The euro surged above $1.21 to a three-year high on Friday on bets the European Central Bank is getting ready to wind down its huge monetary stimulus, and after German Chancellor Angela Merkel reached a deal that should lead to the formation of a "grand coalition" government.
The Chinese yuan, having fallen sharply earlier in the week, extended a strong rally in the past three days to hit its highest in more than four months, supported by rising corporate dollar sales. The euro had already jumped on Thursday, after ECB policymakers said in minutes of the bank's December meeting that they could revisit their communication stance in early 2018.
It added to those gains on Friday, rising 0.8 percent to as high as $1.2137, its strongest since December 31, 2014.
The euro was given a futher leg up after Merkel's conservatives and the Social Democrats agreed to a blueprint for formal coalition negotiations, raising prospects of an end to months of political uncertainty in Germany, Europe's biggest economy.
But analysts said the main driver for the euro was still Thursday's ECB minutes.
"Clearly a grand coalition is more euro-friendly than the three-party government that was under discussion right after the election, but that was already clear so I don't see any new developments there," said Commerzbank currency strategist Esther Reichelt, in Frankfurt.
"The dominant factor for the euro is the ECB," she added.
The euro was on track for a more than 1.5 percent rise since Thursday - its strongest two-day performance since August.
"The sooner the market realises that the end of ECB tapering is coming, it will start asking itself what the next step is, and that's ECB rate hikes. That's not priced in yet," said ING currency strategist Petr Krpata in London. The bank sees the euro at $1.30 by the end of the year.
Hedge funds kicked off 2018 with their biggest bet ever on the euro rising, data showed last week.

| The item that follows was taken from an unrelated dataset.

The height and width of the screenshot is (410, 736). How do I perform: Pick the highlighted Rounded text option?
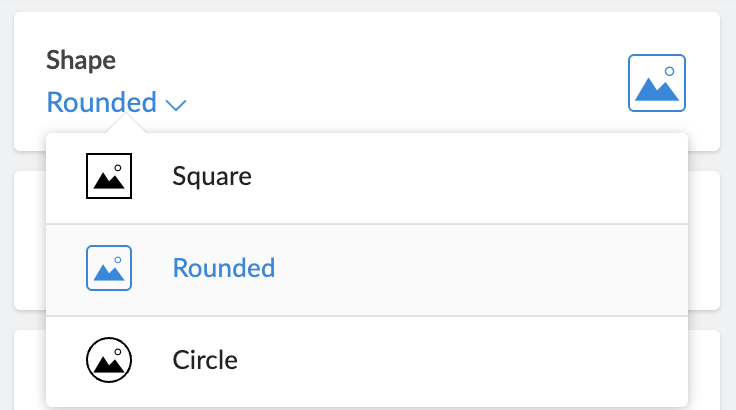[224, 268]
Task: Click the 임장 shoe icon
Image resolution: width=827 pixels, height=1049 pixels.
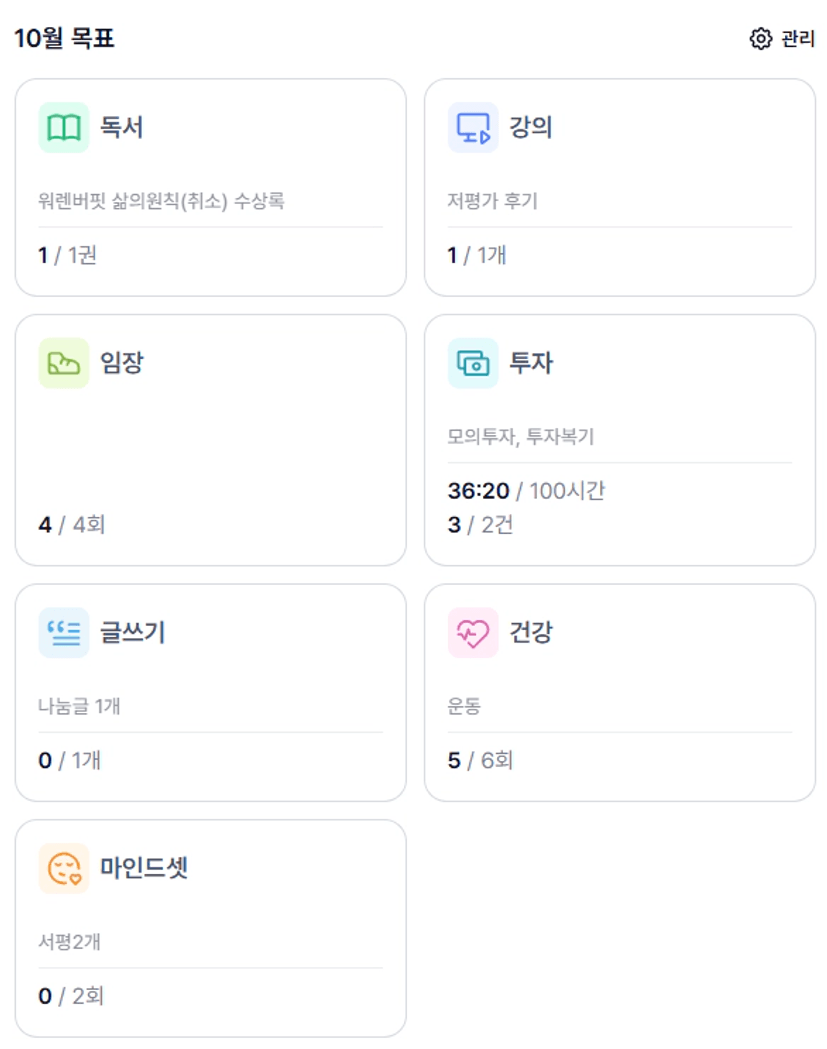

Hit by the strong euro, the dollar index - which measures the US currency against a basket of six major rivals - slipped 0.6 percent to its weakest in four months, at 91.308.
The dollar was also pressured by data on Thursday that showed US producer prices fell for the first time in nearly 1-1/2 years in December, which could temper expectations that inflation will accelerate in 2018.
Against the yen, the dollar hit a six-week low of 111.00 yen.
It was still down a steep 1.7 percent for the week, with the Japanese currency having soared as a routine operational reduction in bond purchases by the Bank of Japan triggered speculation that the central bank would unwind its massive stimulus.
Bitcoin was up 5.7 percent at $14,000 on the Luxembourg-based Bitstamp exchange. It skidded over 11 percent in the previous session after the government of South Korea, a crucial source of global demand for cryptocurrency, said it was considering a plan to ban cryptocurrency trading.